Il est à noter que toutes les exigences des référentiels AQUACERT Spa® sont conçues pour s’appliquer à tous les organismes faisant usages de spas, indépendamment de leur taille et de leur complexité.

Ceci inclut les organismes directement ou indirectement impliqués dans une ou plusieurs étapes de la gestion des Spas. Sont concernés en premier lieu les spas, complexes aquatiques, les clubs de sport, les hôtels et les établissements de détente et de bien-être (sauna hammams, etc.), alimentés en eau de ville, de mer ou encore minérale.  D’autres organismes sont indirectement impliqués dans la gestion de ces installations tels que, entre autres, les fournisseurs d’équipements, d’accessoires, de linge, de produits de nettoyage et d’hygiène, de matériaux d’emballage et autres matériaux en contact avec l’eau des bains à remous.



 

Certification des Spas bio

A chacun des référentiels de certification aquacert peuvent s’ajouter les critères « Qualité Bio » pour les produits utilisés au cours des soins.

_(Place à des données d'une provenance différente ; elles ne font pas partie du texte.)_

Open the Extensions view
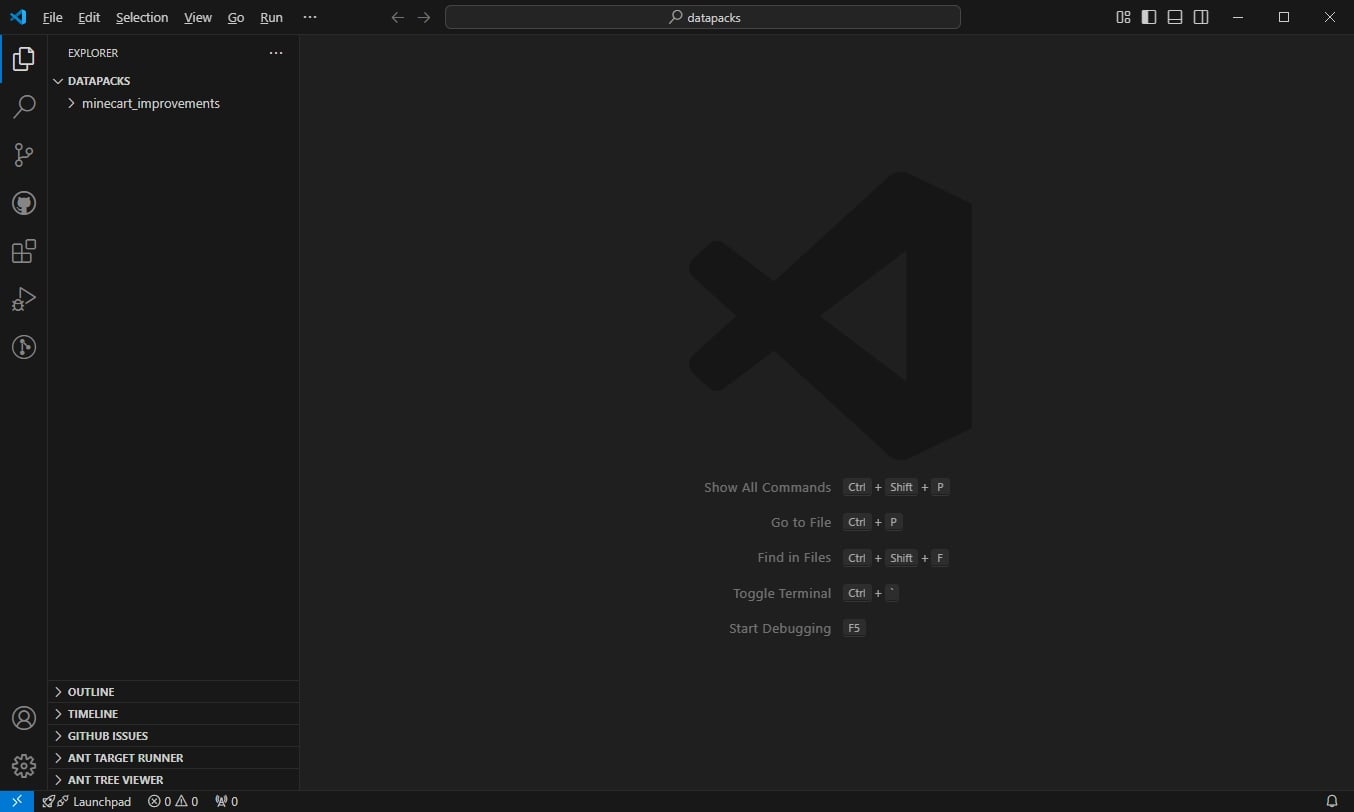click(x=23, y=251)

Le critère "qualité bio" vient s'ajouter aux divers référentiels de certification et permet de valoriser l'engagement des spas qui ont choisi d'utiliser exclusivement des produits de soins certifiés selon des critères bio reconnus

 

Aquacert : une réponse adaptée pour la certification des piscines et spas


Face à la multiplication des spas en hôtellerie, centres de remise en forme, centres sportif et à l’inquiétude des consommateurs en termes de sécurité sanitaire, la circulaire du 27 juillet 2010 relative à la prévention des risques infectieux et notamment de la légionnelle dans les bains à remous (spas), à usage collectif recevant du public, a été définie par le ministère pour instaurer des mesures de maîtrises suffisantes pour ces activités. Ainsi, à l'issue d'une expérience réussie avec les professionnels du thermalisme, les représentants des consommateurs et le ministère de la Santé, nous lançons un comité d'élaboration pour une certification Aquacert Wellness. Celle-ci concernera tout particulièrement les centres aquatiques, les spas, les piscines. Véritable démarche de maîtrise des risques microbiologiques, cette certification est un gage de sécurité pour les clients et permet de renforcer le dispositif de surveillance tout en justifiant la conformité de l'équipement, au regard des différentes réglementations sanitaires (bonnes pratiques techniques, d’hygiène…).

Adhérer à cette démarche volontaire ne pourra que faciliter l’instauration d’un rapport de confiance avec les autorités (ARS). Cette étape apparaît aujourd’hui comme nécessaire afin d’assurer la reconnaissance des établissements et des équipements de qualité.